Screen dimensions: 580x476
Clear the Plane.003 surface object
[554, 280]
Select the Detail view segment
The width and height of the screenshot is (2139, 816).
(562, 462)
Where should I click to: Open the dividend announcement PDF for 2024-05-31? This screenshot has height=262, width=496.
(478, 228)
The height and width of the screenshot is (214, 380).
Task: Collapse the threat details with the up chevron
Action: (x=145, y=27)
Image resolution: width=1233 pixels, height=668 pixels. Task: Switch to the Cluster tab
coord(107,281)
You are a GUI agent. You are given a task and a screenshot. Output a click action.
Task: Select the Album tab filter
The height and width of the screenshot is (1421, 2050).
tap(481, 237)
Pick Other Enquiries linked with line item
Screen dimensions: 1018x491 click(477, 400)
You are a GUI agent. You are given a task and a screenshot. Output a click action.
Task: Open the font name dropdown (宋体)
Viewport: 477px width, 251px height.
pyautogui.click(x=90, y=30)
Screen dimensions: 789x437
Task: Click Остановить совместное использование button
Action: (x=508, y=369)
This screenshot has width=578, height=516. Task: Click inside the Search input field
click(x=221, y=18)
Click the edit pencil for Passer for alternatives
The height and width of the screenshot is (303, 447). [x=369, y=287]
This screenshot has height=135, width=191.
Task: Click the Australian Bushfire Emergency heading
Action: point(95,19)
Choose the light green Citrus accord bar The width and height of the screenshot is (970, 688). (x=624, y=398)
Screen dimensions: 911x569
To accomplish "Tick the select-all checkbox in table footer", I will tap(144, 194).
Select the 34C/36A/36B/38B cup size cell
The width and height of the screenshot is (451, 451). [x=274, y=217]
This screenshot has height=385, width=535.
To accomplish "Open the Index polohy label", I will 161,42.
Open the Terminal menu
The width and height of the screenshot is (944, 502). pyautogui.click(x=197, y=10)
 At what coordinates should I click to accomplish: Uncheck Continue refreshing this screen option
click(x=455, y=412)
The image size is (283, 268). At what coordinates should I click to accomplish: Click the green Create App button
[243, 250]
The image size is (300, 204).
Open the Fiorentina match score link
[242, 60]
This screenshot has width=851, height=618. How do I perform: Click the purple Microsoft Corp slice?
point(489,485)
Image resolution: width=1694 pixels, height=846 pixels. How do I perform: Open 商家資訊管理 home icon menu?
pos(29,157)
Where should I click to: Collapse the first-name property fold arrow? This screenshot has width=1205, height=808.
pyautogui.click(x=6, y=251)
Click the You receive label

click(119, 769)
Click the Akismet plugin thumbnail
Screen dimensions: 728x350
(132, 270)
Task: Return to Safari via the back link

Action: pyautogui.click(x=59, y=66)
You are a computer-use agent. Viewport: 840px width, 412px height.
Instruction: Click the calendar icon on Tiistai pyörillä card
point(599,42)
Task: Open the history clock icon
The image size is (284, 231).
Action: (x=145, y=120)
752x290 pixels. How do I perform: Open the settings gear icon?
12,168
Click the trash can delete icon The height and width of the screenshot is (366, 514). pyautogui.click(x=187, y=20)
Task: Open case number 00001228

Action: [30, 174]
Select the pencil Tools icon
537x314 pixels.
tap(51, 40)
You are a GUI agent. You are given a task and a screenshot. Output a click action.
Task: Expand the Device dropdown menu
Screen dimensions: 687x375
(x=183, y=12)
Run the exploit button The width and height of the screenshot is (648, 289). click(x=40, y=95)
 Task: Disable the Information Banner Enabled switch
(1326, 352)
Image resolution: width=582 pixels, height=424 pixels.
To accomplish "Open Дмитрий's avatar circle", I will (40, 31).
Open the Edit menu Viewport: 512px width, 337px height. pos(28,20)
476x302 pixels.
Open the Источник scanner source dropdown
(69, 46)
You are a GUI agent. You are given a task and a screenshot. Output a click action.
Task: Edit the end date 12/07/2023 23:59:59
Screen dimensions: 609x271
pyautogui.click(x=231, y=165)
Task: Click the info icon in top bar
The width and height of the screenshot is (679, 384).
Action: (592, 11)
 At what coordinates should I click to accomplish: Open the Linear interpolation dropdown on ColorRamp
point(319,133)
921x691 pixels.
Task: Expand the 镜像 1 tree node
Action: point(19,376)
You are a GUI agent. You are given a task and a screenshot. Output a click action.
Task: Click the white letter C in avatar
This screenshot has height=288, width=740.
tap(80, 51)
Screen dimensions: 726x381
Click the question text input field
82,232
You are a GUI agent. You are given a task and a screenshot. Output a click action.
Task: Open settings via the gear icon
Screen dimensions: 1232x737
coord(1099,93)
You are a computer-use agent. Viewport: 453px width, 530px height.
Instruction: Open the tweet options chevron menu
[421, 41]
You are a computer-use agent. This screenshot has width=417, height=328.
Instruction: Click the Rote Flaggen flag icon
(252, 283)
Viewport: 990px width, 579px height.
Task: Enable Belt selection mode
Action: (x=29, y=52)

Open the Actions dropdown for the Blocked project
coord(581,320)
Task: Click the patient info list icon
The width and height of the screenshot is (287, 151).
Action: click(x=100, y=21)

**********

• _Task objective_
Lines containing the word "will": copy each of them from the material.

• _Task response_
To accomplish "Tick the select-all checkbox in table footer", I will tap(144, 194).
To accomplish "Open the Index polohy label", I will 161,42.
To accomplish "Open Дмитрий's avatar circle", I will (40, 31).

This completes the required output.